**What to do:** Return the records exactly, from the first line through the "Select the Horovod (LF AI) column header" line.
——————
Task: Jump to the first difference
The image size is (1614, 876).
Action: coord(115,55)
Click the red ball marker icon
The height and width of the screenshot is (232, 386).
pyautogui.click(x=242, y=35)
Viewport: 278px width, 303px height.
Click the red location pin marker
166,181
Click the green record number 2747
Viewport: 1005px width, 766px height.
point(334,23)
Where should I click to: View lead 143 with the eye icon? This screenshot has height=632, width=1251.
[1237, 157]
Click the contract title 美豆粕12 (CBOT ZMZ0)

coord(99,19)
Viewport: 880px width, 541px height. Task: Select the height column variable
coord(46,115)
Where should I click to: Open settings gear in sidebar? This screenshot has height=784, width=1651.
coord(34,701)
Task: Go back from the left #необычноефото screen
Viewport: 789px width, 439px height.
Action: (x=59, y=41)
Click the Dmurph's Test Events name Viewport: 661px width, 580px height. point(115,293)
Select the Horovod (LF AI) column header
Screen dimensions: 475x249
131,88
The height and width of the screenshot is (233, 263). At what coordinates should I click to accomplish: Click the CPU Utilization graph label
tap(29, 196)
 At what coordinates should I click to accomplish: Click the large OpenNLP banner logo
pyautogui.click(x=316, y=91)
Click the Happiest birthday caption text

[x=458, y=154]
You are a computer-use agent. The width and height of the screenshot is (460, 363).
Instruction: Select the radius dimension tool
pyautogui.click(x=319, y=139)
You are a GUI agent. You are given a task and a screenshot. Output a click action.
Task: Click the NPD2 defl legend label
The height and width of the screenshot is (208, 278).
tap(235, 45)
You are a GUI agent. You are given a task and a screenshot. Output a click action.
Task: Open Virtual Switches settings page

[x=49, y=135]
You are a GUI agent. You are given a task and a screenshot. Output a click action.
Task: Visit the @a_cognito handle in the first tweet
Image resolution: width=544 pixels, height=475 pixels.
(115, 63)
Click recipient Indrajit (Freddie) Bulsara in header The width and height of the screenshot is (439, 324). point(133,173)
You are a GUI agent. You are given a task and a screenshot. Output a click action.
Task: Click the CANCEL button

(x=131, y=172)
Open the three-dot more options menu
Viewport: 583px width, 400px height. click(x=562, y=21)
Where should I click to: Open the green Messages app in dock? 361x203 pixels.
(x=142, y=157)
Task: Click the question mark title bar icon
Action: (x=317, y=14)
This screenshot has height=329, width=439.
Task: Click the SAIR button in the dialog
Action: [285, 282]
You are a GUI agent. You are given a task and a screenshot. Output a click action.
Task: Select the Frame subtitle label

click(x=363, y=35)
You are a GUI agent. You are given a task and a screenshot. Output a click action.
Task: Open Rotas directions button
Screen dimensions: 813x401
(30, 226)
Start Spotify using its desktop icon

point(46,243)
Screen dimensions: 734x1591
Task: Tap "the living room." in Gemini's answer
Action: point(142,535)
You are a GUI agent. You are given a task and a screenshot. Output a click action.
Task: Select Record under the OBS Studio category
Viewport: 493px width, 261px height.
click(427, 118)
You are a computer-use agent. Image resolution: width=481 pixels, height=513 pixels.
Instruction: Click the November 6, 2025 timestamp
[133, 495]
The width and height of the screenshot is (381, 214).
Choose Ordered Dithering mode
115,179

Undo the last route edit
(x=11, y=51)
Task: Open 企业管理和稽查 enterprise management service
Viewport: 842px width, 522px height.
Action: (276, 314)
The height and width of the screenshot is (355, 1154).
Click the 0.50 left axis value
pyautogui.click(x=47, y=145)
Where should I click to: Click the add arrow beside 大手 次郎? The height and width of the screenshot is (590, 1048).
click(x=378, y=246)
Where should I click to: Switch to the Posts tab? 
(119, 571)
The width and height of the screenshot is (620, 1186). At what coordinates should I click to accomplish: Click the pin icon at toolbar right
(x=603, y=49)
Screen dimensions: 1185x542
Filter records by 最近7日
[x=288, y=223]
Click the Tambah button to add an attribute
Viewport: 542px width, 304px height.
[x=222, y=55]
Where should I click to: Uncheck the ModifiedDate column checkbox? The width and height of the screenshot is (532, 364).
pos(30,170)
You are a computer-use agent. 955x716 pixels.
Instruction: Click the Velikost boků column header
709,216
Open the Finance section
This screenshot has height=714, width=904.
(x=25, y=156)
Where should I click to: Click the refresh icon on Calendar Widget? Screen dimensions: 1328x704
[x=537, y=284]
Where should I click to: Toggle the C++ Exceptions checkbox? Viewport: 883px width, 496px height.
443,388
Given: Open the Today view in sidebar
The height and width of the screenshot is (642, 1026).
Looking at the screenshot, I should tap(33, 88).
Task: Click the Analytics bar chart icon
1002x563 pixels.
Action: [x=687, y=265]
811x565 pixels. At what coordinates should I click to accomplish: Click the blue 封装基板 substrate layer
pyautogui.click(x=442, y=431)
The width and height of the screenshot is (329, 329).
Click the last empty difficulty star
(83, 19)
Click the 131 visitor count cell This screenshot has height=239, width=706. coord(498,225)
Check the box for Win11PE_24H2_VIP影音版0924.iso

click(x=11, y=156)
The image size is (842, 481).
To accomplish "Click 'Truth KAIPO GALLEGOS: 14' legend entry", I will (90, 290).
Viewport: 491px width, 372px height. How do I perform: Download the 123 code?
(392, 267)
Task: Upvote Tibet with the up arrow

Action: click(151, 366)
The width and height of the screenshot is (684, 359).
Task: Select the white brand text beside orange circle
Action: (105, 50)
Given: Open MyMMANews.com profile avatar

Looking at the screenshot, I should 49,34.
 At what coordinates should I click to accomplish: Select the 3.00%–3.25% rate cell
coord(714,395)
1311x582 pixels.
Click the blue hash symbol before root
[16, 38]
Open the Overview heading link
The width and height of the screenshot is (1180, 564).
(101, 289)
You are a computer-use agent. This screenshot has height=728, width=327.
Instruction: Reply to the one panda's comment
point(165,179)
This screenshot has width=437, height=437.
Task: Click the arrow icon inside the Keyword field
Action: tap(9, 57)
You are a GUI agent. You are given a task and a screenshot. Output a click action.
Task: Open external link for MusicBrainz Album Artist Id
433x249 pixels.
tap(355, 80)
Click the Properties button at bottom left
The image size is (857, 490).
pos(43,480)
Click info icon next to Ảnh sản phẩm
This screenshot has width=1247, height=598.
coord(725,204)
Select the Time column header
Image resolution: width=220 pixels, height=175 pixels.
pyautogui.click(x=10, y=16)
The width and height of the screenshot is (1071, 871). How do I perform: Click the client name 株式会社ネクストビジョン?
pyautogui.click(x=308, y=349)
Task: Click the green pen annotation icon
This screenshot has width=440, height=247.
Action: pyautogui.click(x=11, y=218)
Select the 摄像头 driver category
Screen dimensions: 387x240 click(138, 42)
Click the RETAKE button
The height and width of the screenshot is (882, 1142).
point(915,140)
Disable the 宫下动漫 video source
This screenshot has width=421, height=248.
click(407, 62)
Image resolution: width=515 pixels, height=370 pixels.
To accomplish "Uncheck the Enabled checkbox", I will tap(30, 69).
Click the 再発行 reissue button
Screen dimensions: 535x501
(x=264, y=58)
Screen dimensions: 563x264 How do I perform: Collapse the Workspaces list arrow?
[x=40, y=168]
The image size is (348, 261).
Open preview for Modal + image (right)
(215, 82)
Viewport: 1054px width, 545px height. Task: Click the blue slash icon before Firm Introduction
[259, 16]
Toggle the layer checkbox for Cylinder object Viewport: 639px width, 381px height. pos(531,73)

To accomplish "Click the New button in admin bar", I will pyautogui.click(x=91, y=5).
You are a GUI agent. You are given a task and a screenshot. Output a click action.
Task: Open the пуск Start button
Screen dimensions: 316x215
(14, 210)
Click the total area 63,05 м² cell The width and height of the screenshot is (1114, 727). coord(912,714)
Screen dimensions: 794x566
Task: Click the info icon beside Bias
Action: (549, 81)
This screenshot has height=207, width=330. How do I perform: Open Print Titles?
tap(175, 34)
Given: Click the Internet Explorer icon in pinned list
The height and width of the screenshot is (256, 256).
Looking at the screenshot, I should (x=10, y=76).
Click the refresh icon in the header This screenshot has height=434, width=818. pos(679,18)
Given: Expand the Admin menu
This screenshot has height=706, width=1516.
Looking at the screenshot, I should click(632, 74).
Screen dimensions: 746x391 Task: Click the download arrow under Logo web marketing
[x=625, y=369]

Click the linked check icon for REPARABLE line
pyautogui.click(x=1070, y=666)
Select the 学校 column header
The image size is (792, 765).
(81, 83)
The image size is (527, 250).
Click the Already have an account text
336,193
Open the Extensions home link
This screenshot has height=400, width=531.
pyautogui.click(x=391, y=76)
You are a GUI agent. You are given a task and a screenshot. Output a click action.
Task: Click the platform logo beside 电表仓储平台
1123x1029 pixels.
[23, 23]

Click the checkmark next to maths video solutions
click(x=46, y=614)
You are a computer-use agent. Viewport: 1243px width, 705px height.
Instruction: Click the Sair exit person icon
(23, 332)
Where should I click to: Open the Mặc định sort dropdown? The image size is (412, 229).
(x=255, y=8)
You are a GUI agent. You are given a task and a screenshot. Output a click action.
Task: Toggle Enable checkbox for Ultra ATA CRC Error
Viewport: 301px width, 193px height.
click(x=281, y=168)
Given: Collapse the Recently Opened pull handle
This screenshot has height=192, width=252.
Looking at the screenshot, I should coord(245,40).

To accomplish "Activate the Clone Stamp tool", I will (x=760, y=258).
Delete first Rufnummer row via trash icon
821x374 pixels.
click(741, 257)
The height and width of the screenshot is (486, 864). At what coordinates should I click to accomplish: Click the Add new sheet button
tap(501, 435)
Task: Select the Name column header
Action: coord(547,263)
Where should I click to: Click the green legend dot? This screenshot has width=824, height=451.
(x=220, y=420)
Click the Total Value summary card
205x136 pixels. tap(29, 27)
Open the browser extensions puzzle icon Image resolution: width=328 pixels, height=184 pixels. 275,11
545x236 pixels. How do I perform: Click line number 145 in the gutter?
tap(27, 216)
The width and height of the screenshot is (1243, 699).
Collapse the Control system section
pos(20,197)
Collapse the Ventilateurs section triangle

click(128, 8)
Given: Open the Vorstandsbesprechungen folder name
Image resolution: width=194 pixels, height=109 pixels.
——————
**Written reply:**
Task: Jump to the first difference
The image size is (1614, 876).
Action: coord(115,55)
Click the red ball marker icon
The height and width of the screenshot is (232, 386).
pyautogui.click(x=242, y=35)
Viewport: 278px width, 303px height.
Click the red location pin marker
166,181
Click the green record number 2747
Viewport: 1005px width, 766px height.
point(334,23)
Where should I click to: View lead 143 with the eye icon? This screenshot has height=632, width=1251.
[1237, 157]
Click the contract title 美豆粕12 (CBOT ZMZ0)

coord(99,19)
Viewport: 880px width, 541px height. Task: Select the height column variable
coord(46,115)
Where should I click to: Open settings gear in sidebar? This screenshot has height=784, width=1651.
coord(34,701)
Task: Go back from the left #необычноефото screen
Viewport: 789px width, 439px height.
Action: (x=59, y=41)
Click the Dmurph's Test Events name Viewport: 661px width, 580px height. point(115,293)
Select the Horovod (LF AI) column header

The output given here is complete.